11) You need to appreciate that not everybody works in the same office as IT Support staff – you may have global offices or remote workers. Informing external staff that you will “fix the issue when you are next in the office” is simply not good enough.
See my discussion near the beginning of this post about service desk vs IT guys. I will also add, though, that there’s a very real challenge to assisting people who have issues you can’t see or touch. This is especially the case when the customer is–sorry–a dumbass, computer illiterate or wants you to fix things with the least amount of information provided as possible (or inaccurate information). This is also why every location needs its own IT guys/ladies, and not someone from the Accounting department.
12) …putting machines into complete lockdown to the point where they probably need an admin password just to fire up Microsoft Office is not acceptable…
I completely agree. I think my company makes everything ridiculously hard to access, and it’s annoying and can cause tons of problems. But again, it’s not service desk’s doing. In fact, it’s something that really makes assisting customers unnecessarily difficult.
I am a CUSTOMER
Be that. Don’t be a brat, and don’t be unrealistic. A lot of IT fixes are not going to be quick and easy, and yelling or talking about how you need XYZ “right now” isn’t going to change that.
I also have to tell you this very important thing–you’d be surprised by how many people in IT range from not being good with people to not liking people at all. You shouldn’t be, though. I mean, what’s the stereotype of someone who is a tech geek? That he/she lacks social skills. Plus, IT is one of the first fields that comes up when someone asks for career suggestions for people who don’t want to deal with people. Unfortunately, if someone starts out on service desk, they have to deal with people. And just about every tech geek I know hates the “dealing with people” part of service desk, to some degree.
I admit readily and freely that I don’t like people. However, I come from a psychology background and an English background in college. So, I can communicate with people and communicate the right way with people. But most people in IT don’t come from backgrounds like mine.

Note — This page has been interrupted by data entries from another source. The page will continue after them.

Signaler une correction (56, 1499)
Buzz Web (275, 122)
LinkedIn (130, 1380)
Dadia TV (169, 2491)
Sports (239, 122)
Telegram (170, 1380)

IT Service Desk Management
There are times in the blog post when management is mentioned. I can’t really tell if service desk is being addressed, IT service desk managers are being addressed or if the two are being collapsed in the blog. Honestly, to me, my manager is not part of service desk at all. Maybe that’s something that needs to be understood by customers, too. The post needs to be addressed to IT managers, not the service desk.